Что могло отталкивать от всего этого Вольфганга Гёте? Ответ напрашивается со стремительной силой: его личность. Коллизия была очевидной: его в равной степени влекло и к природе, и к науке о природе. Но столкнулся он и здесь, и там с совершенно различными и противоположными мирами; созерцание и мышление, опыт и идея оказывались разъятыми по всем правилам философской образованности. Опыт был опытом жизни, идея представала застывшей и безжизненной. Опыт створял с живыми растениями, идея преображала их в гербарий отвлеченных структур. Опыт имел дело с естеством, идея обнаруживалась как естествознание, в котором не было естества, а знание было знанием неестественного. Гёте вспоминал впоследствии свое знакомство с одним из образцов такого «естествознания»: «Нам было непонятно, как могла такая книга считаться опасной. Она казалась нам до такой степени мрачной, киммерийской, мертвенной, что неприятно было держать ее в руках; мы содрогались перед ней, как перед призраком» (2, 3, 413). Недоставало чего-то при всех случаях очень главного: связи, перехода, жизни. Недоставало личности, которая за субъективностью была отстранена от дел, дабы не вносить разлад в призрачное царство объективности. «Абсурдный народ! — еще раз перед самой смертью резюмирует Гёте. — Совсем как некоторые философы среди моих соотечественников. Тридцать лет просиживают они в запертой камере, не глядя на мир. Все их занятие в том лишь и состоит, чтобы снова и снова просеивать сквозь сито идеи, выцеженные ими из собственных убогих мозгов, и в этом находят они неиссякаемый источник оригинальных, великих, дельных озарений! Вы знаете, что при этом выходит наружу? Химеры, сплошные химеры! Глуп был я, долго сетуя на эти сумасбродства: нынче позволяю я себе в свой старческий досуг смеяться над ними!» (34, 730).

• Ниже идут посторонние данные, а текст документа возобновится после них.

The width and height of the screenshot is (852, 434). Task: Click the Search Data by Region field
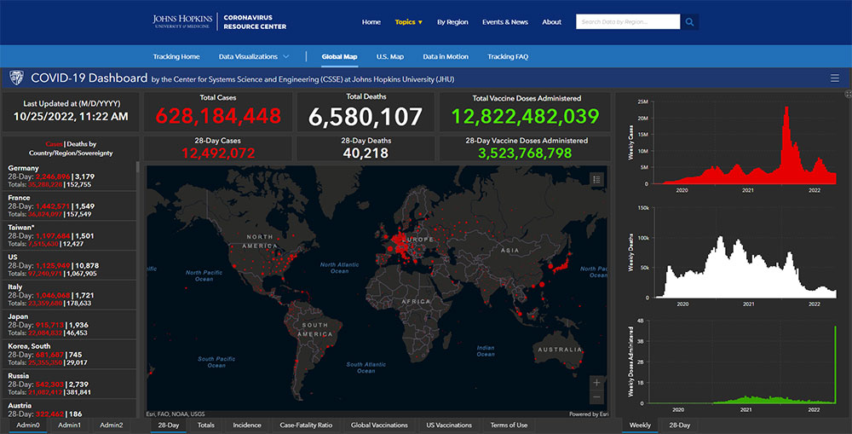click(x=627, y=22)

Личность требовала единства многообразия. Линней изучался ежедневно, но при этом ювелирный порядок его классификаций воспринимался как маска хаоса и распада. «Его резкие, остроумные обособления, меткие, целесообразные, но часто произвольные законы… представали мне внутренне как разлад: то, что он силился насильственно разъединить, должно было, по глубочайшей потребности моего существа, стремиться к соединению» (7, 1, 68). Живое требовало жизни. Естественная история и система природы должны были претвориться в биологию.

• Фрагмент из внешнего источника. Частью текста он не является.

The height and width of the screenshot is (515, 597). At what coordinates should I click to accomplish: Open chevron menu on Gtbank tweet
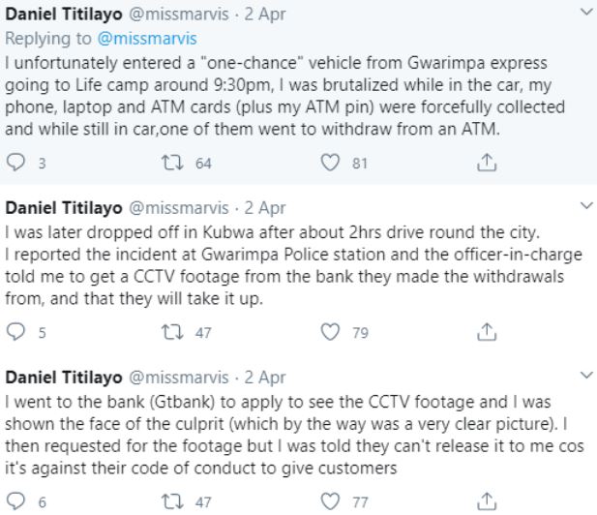(580, 375)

В скором времени корень проблемы обнаружился самым ясным образом. Не представляло особого труда заметить, что все сводилось к способу исследования. Способ был наспех и безоглядно позаимствован из механики, которая уже не только числилась царицей наук, но и начинала слыть наукой как таковой. Здесь и столкнулись с очевиднейшим препятствием. Механика занята неживым; ее способ вполне отвечает неорганической природе. Но допустимо ли переносить на живое в качестве объясняющего принципа метод, имеющий значимость только в неживом? Мертвый организм есть ли организм? Говоря словами юношеского письма Гёте— труп бабочки есть ли сама бабочка? Но труп — в ведении патологоанатомии; в чьем же ведении живая бабочка, которая ищет не только распятия в коллекции, но и объяснения в жизни? Крах механистического способа засвидетельствовал не кто иной, как Мефистофель:

Во всем подслушать жизнь стремясь,
Спешат явленья обездушить,
Забыв, что если в них нарушить
Одушевляющую связь,
То больше нечего и слушать[8].

Выход из тупика искали, в частности, путем противопоставления механицизму виталистического способа рассмотрения. Предполагалась некая «жизненная сила», одушевляющая органический мир. При этом ссылались на Парацельса, Ван-Гельмонта; эксплуатировали данные алхимии и натуральной магии, но уловом стало метафизическое понятие с выхолощенным содержанием. «Жизненная сила» оказалась по существу перенесенной в науку театральной развязкой Deus ex machina (Бог из машины); о науке здесь не могло быть и речи.

Безысходность ситуации потребовала философского вмешательства. Кант, успевший уже обосновать возможность механики, взялся теперь за обоснование возможности органики. Парадокс, однако, состоял в том, что если в первом случае он исходил из фактического наличия механистической науки, то во втором случае пришлось иметь дело не с фактом, а с проблемой. Органики фактически не существовало, и вопрос о ее возможности становился, таким образом, не просто вопросом о ее логической возможности, но вопросом о возможности ее как фактической науки. Решение, предложенное Кантом, поразило парадоксальным сочетанием в нем резкой определенности и не менее резкой двусмысленности.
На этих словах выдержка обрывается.